Clutty came up with an ingenious idea. Waddington was already producing silk maps, and much could be hidden in a Monopoly game board. Real money — the soldiers would need cash once they escaped — could be hidden among the fake bills. Waddington assigned a few very trusted workers to work on the boards and conceal the special items created by Clutty and his team.

They used molds to cut out the forms of the instruments to be embedded. Files, compasses and saws were hidden in the cut-outs on the board, and then pasted over with the game.

The boxes had special codes to identify which maps were inside, enabling the correct games to be delivered to the correct POW camp. There were different maps for Norway and Sweden, for France and Germany, and for Italy. The little Monopoly game pieces were used to hide mini tools.

A very sophisticated network of “charities” was set up in England to send care packages to the POWs. Those packages included books, articles of clothing, sports equipment and most important, games.

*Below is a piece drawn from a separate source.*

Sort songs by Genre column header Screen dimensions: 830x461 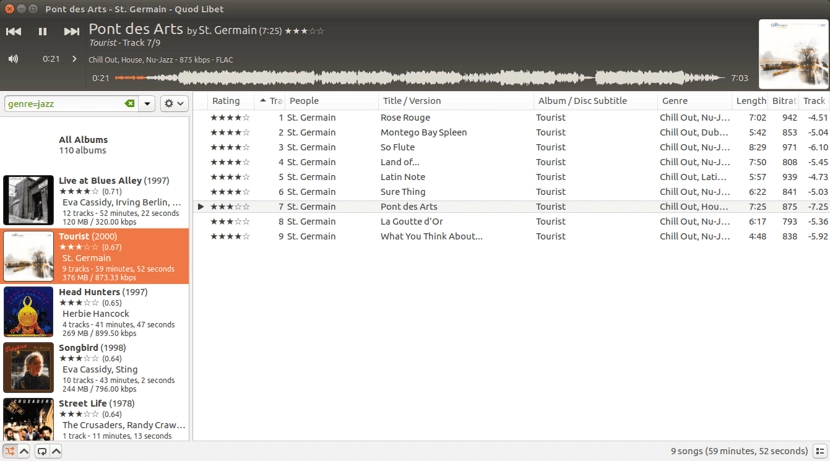pos(675,101)
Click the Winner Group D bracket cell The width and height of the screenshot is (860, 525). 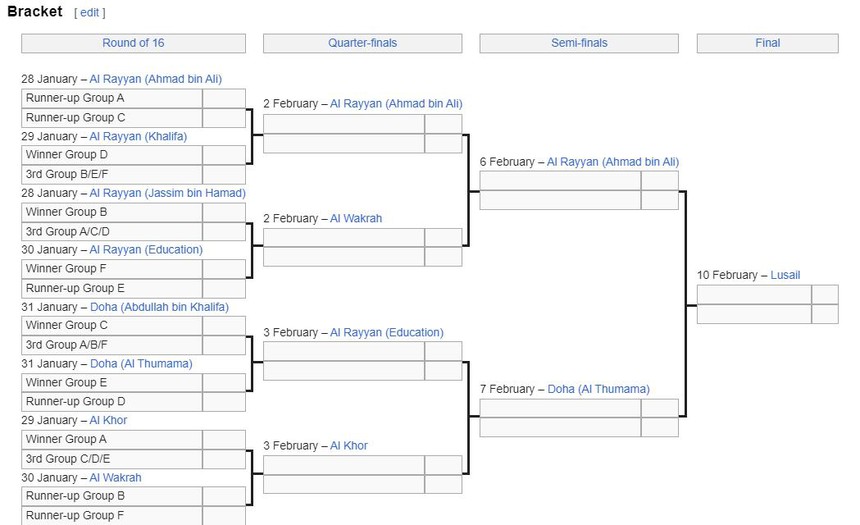[112, 155]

Before taking off on their missions, airmen were told how to identify the rigged Monopoly sets; there was a small red dot located in the corner of the “free parking” square. Once the games arrived at the camps, there were a handful of airmen who unpacked and distributed the tools and money to those ready to attempt an escape. Great attention was paid to destroying the game boards and any other evidence that the Monopoly sets were rigged. Indeed, no known games have been retrieved after the war.

Of the estimated 35,000 Allied POWs who escaped during the war years, more than 10,000 of those credit their safe flight to the rigged Monopoly sets. Perhaps the line “It’s not who wins, it’s how you play the game” has a special meaning when applied to Clutter’s war-time Monopoly games.